The National Labor Relations Board just made it much easier for unions to organize employees of staffing firms – sometimes called temp agencies.
It used to be that both the staffing firm and the client had to consent before a union could represent a group of employees that included both staffing firm employees and your regular employees.
However, under the NLRB’s new standard, consent isn’t required. This means that a union can lump together staffing firm employees and regular employees, even though they are employed by different companies and viewed and treated as separate groups.
Under the NLRB’s decision, unions will also have an easier time organizing all of a staffing firm’s employees, regardless of where they work or are assigned.
As a result of the NLRB’s decision, unions will have a far easier time organizing.
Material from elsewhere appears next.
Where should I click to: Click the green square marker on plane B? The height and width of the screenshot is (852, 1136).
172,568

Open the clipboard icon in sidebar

So what can you do? Here are 3 steps all Companies that work with staffing firms should take in response to the NLRB’s new standard:
Ask your staffing firm what steps they’re taking to improve employee satisfaction and avoid unionization, keeping in mind that the lowest cost provider may bring with it lower employee satisfaction and higher risk of unionization.
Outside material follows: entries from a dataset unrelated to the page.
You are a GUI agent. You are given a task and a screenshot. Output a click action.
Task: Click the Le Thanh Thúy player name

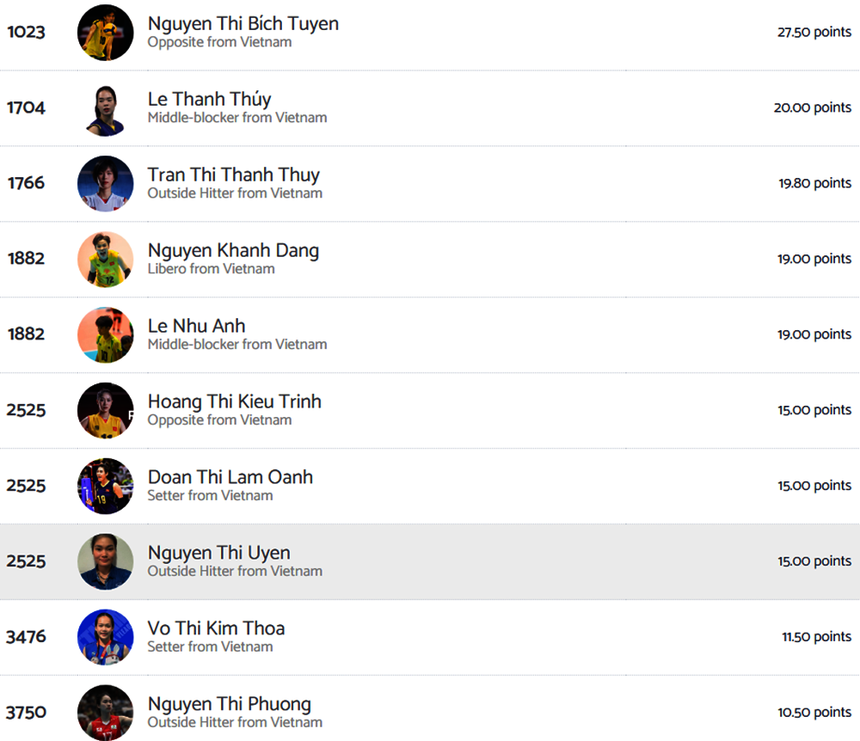pyautogui.click(x=209, y=99)
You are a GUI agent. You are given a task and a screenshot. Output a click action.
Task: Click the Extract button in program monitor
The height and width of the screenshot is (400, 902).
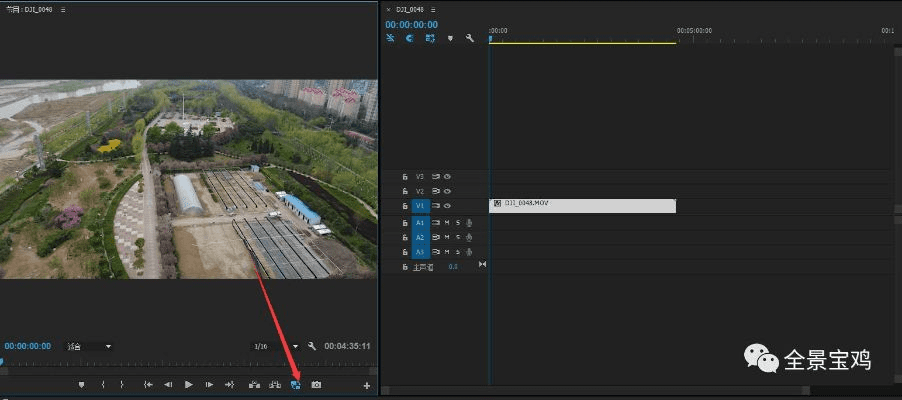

Take a close look at your company’s union avoidance efforts. Make sure that you’re paying attention to all employees – both direct and those through staffing companies – and consider stepping up your union avoidance efforts by educating your team about the realities of unionization and how to spot organizing campaigns.
Finally, make sure your agreement with your staffing firm includes a cooperation clause so that, if there’s an organizing campaign, you’re in the best position to work together quickly to respond.
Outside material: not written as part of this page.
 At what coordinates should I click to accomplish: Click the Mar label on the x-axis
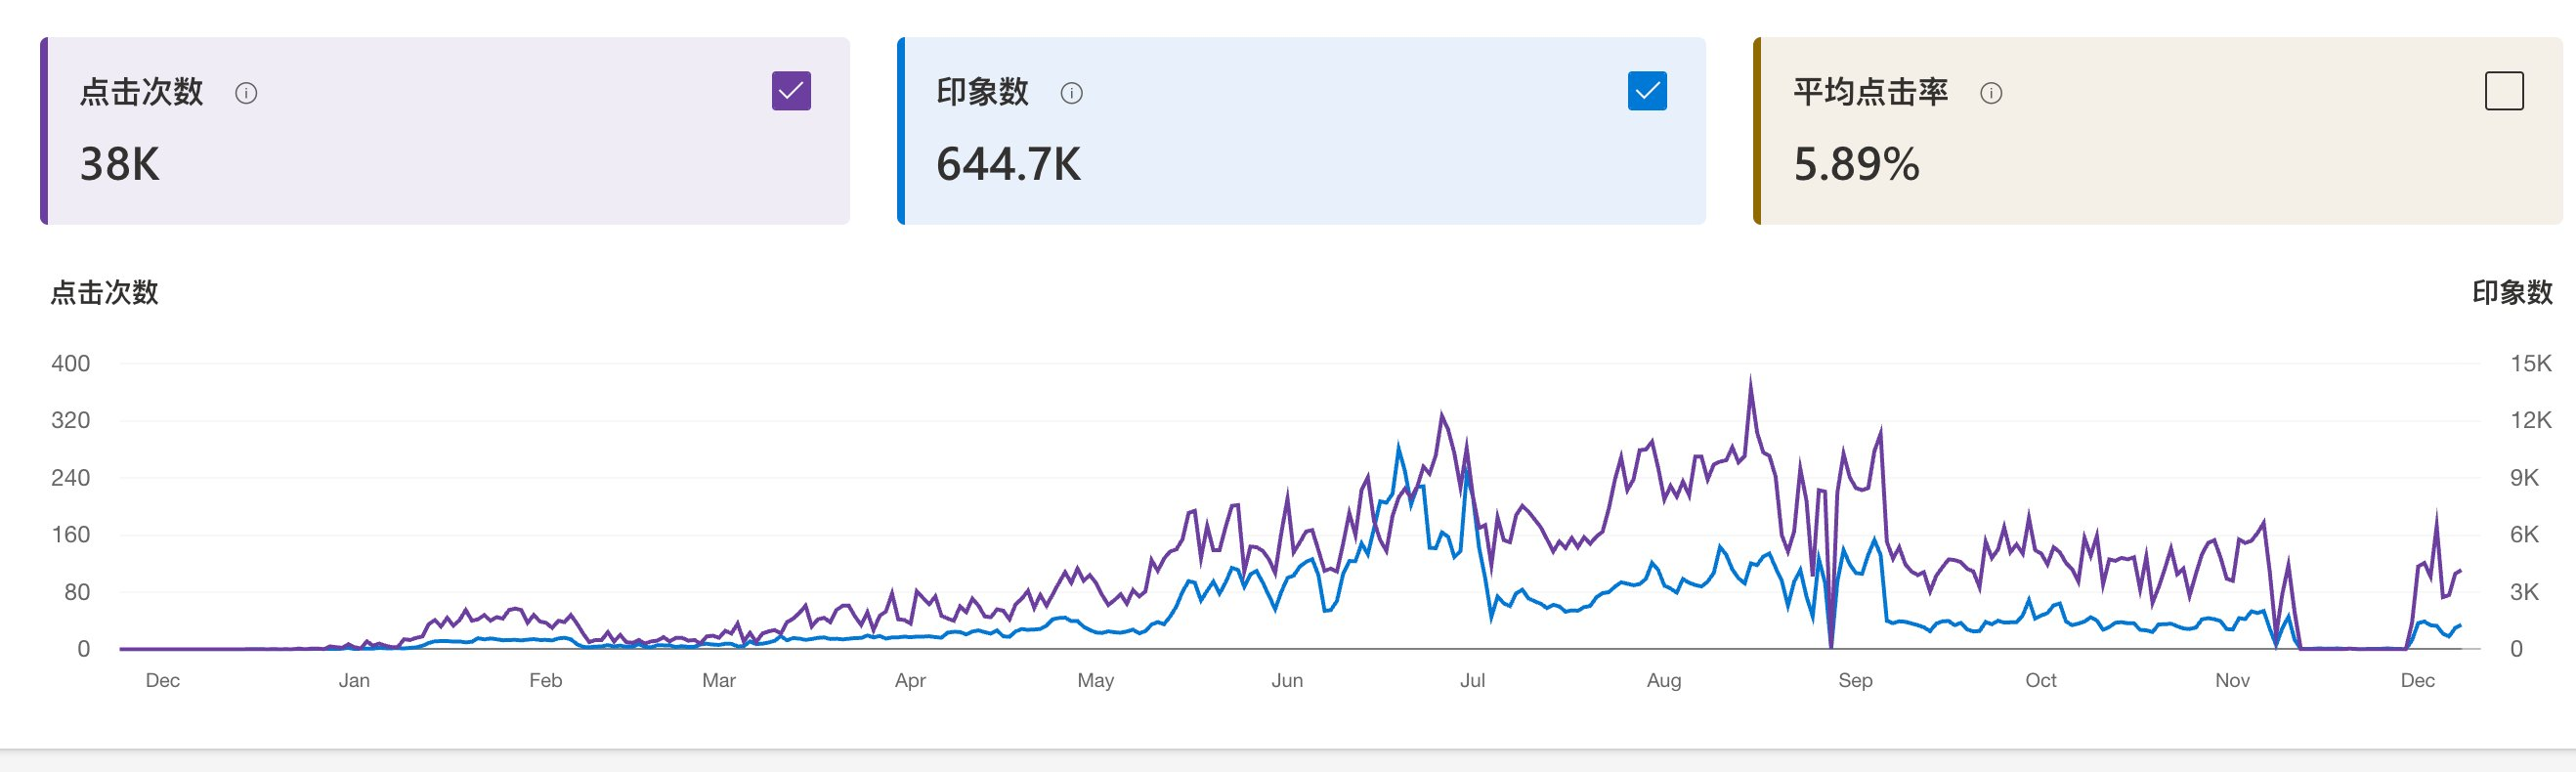click(718, 681)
In avoiding unions, the best defense is a good offense. Take steps now to ensure that you – and your staffing firms – are in the best position possible to avoid union organizing efforts.
Late last week the NLRB issued its long awaited decision in Browning-Ferris Industries – drastically expanding who may be considered a “joint employer” under the National Labor Relations Act (NLRA).
In Browning-Ferris, the company (“BFI”) had contracted with a labor services company – Leadpoint – to provide workers for BFI’s recycling plant. The Leadpoint employees were hired and supervised by Leadpoint supervisors. Their schedules were set by Leadpoint schedulers. Any discipline was determined by Leadpoint managers. However, under its contract with Leadpoint, BFI set requirements for candidates and retained the right to refuse or discontinue use of any employee. Also, because of how the facility worked, BFI set the hours for the various shifts (though Leadpoint determined which workers would work each shift).
The Teamsters decided to organize the Leadpoint workers at the BFI facility. However, instead of filing their petition for representation solely with regard to Leadpoint, the Teamsters filed their petition also naming BFI as the employees’ employer, on the theory that Leadpoint and BFI were joint employers and, as a result, that BFI could be required to negotiate the union.
The Board agreed with the Teamsters, holding that BFI was a “joint employer” of the Leadpoint employees. As a result, the union was permitted to move forward with its petition.
In its decision, the NLRB rejected the prior test for joint employment – which required that an entity not only possess the authority to control employees’ terms and conditions of employment but also exercise that authority in a meaningful manner – and set a new rule: that indirect or reserved authority, even if not exercised, can be sufficient to establish a joint employment relationship.
This ruling is particularly important for companies that work with subcontractors or staffing firms, or are themselves contractors or staffing firms. Contracts governing staffing and subcontractor relationships regularly include provisions setting minimum standards for the individuals performing the services, the right to refuse workers or discontinue their use, and other requirements relating to the individuals who are performing the services. There are strong business reasons to include these provisions, but, in light of the Board’s ruling in Browning-Ferris, companies need to be aware that the provisions which keep control over these aspects of the relationship also open the possibility that the company receiving the services will be deemed a joint employer under the NLRA. Companies entering into these relationships should carefully weigh the benefits of control against the risk of being deemed to be a joint employer and reflect their desired balance in their contract, practice and procedures.